Tout saisissement est fait sans grande hésitation (ou alors celle-ci est-elle évoquée pour mieux en montrer l'incongruité : "j'allais écrire : toute lumière bue"), spontanément, avec confiance et sérénité ("dans l'abandon du jour"), et en se délestant des soucis d'esthétisation et de figures. C'est ainsi que le poète fait sienne les aspirations de Philippe Jaccottet de ne pas s'encombrer d'images et de quérir (ou d'attendre devrait-on dire) une parole simple, riche de tout son dénuement. Christian Le Mellec est en ce sens loyal à la nature poétique des paysages hivernaux du Vaucluse qui l'entourent et qui lui offrent de véritables instants de grâce. 

C'est en hiver, semble-t-il, lorsque la nature est dévoilée, sans couverture, et à l'arrêt, que ces instants surgissent et que "s'offrent le vaste, / le clair / le silencieux", triptyque merveilleux déployé dans l'ensemble du recueil. 

Ainsi, le lecteur ressentira dans l'évocation des espaces le vertige de la verticalité, le conduisant des profondeurs des "puits", accueillant la lumière, jusqu'aux cirrus, "de très hauts nuages" amples, dessinant dans le ciel des traits sinueux d'une beauté simple, sans figuration particulière. Il sera sensible également aux étendues, en particulier au ciel qui s'élargit sans cesse et à la végétation bien vivante qui s'étire ("les branchages nus boivent l'azur", "les collines et les arbres vont dans l'espace"). 

Dans cet univers en expansion, l'expérience sensible du poète, y compris au sein d'un même lieu, est sans cesse renouvelée.
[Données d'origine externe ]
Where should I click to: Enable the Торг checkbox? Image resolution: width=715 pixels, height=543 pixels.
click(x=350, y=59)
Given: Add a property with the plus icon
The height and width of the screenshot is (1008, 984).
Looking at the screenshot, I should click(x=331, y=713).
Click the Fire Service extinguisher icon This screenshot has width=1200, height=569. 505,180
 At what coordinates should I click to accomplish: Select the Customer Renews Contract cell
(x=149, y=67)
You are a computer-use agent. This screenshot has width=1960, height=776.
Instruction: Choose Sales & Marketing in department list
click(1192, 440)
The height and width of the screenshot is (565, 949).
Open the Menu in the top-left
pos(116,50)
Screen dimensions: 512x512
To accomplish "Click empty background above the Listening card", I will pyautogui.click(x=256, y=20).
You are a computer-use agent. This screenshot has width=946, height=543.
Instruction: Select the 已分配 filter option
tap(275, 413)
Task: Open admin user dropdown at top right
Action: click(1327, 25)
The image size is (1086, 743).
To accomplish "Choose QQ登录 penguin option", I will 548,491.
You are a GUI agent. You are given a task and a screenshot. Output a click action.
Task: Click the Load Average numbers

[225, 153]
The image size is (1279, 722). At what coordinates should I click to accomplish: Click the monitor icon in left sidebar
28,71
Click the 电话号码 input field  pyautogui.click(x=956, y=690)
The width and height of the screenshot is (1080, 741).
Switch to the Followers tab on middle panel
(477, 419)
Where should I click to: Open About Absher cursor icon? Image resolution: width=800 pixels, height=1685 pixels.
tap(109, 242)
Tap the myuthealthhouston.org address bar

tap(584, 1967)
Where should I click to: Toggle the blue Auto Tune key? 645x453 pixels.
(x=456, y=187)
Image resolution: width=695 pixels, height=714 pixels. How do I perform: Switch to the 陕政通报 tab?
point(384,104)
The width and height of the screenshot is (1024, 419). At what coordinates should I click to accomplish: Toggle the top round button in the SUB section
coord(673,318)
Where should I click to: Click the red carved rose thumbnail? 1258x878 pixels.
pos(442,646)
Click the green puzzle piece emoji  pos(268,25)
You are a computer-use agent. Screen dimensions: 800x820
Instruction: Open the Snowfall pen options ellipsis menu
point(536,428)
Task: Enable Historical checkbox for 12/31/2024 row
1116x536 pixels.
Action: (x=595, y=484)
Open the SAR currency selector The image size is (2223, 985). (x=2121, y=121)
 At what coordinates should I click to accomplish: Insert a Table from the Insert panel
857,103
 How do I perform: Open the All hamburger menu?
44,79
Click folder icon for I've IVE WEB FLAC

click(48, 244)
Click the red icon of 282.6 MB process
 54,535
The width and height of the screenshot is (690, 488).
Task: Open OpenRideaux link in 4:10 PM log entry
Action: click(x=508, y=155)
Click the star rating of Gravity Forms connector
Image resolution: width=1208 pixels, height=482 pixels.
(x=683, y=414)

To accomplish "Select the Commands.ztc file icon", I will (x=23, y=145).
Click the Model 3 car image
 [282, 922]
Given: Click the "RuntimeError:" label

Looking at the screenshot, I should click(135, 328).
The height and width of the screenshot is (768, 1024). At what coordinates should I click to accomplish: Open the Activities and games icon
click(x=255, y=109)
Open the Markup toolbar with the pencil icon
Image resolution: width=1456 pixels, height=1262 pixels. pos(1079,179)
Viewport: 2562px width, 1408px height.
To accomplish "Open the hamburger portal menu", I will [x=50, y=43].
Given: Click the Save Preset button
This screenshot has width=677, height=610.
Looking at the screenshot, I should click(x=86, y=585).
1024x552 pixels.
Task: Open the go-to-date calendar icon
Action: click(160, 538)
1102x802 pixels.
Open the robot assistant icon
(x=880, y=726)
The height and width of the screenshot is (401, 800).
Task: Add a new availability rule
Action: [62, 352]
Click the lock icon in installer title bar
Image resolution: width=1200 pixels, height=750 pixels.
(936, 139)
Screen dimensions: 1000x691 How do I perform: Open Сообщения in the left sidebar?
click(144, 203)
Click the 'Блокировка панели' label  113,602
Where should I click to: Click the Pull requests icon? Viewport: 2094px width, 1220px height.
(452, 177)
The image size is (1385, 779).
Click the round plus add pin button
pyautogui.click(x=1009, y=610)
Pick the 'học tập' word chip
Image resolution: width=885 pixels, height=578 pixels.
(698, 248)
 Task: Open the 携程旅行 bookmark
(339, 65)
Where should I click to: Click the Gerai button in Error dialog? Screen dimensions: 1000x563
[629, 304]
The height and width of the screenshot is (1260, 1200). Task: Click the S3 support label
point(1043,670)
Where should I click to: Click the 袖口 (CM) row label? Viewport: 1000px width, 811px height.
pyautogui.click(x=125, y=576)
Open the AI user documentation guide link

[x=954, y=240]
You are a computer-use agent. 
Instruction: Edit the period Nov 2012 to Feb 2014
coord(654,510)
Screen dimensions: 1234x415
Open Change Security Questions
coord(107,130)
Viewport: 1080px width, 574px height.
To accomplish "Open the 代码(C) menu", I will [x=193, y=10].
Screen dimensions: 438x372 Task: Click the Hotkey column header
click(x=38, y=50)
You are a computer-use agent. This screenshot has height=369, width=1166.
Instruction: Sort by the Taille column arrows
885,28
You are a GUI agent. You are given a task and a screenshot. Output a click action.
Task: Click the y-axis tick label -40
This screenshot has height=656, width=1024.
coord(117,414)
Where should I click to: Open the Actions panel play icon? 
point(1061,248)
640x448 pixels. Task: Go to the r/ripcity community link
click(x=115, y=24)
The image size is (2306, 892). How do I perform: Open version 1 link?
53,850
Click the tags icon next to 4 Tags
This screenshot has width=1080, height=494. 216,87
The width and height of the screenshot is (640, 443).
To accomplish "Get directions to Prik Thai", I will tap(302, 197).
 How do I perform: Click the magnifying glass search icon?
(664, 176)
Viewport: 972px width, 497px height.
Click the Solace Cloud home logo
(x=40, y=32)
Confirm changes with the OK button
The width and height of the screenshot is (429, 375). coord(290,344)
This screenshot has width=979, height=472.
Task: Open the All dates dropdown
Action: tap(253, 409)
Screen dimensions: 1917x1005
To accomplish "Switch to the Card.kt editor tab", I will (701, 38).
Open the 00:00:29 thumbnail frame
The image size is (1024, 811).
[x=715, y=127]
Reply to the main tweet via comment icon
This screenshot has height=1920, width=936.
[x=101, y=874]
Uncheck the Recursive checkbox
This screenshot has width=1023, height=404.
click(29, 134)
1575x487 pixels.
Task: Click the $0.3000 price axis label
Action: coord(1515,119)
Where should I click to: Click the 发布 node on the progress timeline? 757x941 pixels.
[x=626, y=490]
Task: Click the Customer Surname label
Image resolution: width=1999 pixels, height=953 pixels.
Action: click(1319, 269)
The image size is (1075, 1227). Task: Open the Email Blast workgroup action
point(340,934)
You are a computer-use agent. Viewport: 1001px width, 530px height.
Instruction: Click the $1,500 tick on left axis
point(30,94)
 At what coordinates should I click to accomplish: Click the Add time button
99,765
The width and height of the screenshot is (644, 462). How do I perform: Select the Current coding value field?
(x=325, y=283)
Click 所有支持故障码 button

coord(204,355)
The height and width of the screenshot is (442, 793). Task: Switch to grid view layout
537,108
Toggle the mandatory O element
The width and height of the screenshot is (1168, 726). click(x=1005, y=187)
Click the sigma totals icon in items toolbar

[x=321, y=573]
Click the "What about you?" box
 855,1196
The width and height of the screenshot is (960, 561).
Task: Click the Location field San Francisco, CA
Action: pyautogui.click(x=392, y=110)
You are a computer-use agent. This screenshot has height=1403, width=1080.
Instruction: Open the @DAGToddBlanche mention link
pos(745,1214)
C'est que la lumière change et que la clarté de l'hiver qu'il appelle de ses voeux offre une expérience émotive semblable à ce que les peintres impressionnistes pouvaient ressentir, plus inquiets peut-être que ne l'est le poète par la fugacité de la lumière qu'ils espéraient fixer sur la toile. Le premier sursaut émotif du poète-photographe est l'apparition presque divine de cette lumière ("enfin"), comme une prière exhaussée, un cadeau que l'on découvre au petit matin. Cette lumière est d'autant plus précieuse qu'elle s'efface parfois ("elle semble s'absenter"), devient plus basse ou voit sa substance modifiée ("lumière poudreuse" ou "vaporeuse"). Surtout, elle a, comme aucun autre élément, le sens de l'exploration des choses et de la matière : prisonnière des montagnes, elle "dénude les jours", pénètre la végétation, les arbres en particulier, "jusqu'en leur coeur" et conquiert tout ce qu'elle peut atteindre. Elle est à la source de tous les feux, dont celui du poète qui s'exprime ici, sincèrement  transporté par ce que lui suggère la nature de l'hiver. 

Son expérience matinale et solitaire est semble-t-il, silencieuse. Pourtant, c'est dans la captation des bruits qu'offrent les paysages traversés qu'il atteint cette paix intérieure parfaitement perceptible et communicative. Le poète compose et orchestre en effet une admirable symphonie aux variations multiples, née d'un bruissement un jour, d'un tintement un autre jour, suivis de cris, de crissements et de "bruits d'eau", mais aussi de silences interrompus par "la cloche de Bonnieux".

Christian Le Mellec, soutenu par sa connaissance de la méditation, fait l'expérience heureuse et apaisée d'un rapport renouvelé à la nature qui l'entoure et qui dispose de toutes les ressources nécessaires, même fragiles et fugaces, à l'émergence d'une transcendance et, bien au-delà, de la plus pure poésie. 

David Dielen 

Christian Le Mellec, Lumière d'hiver, enfin, Le bois d'Orion, 2023, 55 pages.